I went through tragic circumstances with both my own parents within a month of each other and it is so harrowing. I can only say take each moment at a time. You are not super human and never berate yourself for not doing more than you can manage. You very clearly care.
In my own circumstances recently, I found that receiving messages, passed by nurses or phone call, short written note, etc from my kids ( grown up kids) really helped.
Sylvy
Thank you for replying, i think its the waiting the not being in control that i find hardest, how are your parents now xx
I lost them quite a few years ago. Dad was sudden, a month after my mum fell ill. Mum became paralysed down one side from her illness but lived for several more years. It's strange to look back and see how much I came through. But you do, eventually. You are right about the loss of control. I found being in limbo was the absolute worst.

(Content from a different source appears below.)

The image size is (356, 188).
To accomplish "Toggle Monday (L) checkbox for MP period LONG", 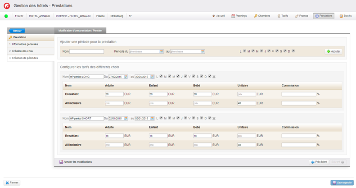I will [161, 76].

Hi Snowwhit, am really sorry to hear this. I am in a very similar situation to you. I am also an only child and am caring for my mum who has cancer of the womb which also looks like it has spread to the omentum. It can feel very isolating, and scary dealing with it all by yourself. I can only say that it helps to try and focus on one day at a time, and try not to think too much about the future. Easier said than done I know. I have taken up hiking, I joined a few walking groups on meetup.com and try to get out once a week to give my mind some space, getting out into the outdoors really helps even if it's raining. If you want to message for support or a chat anytime feel free :)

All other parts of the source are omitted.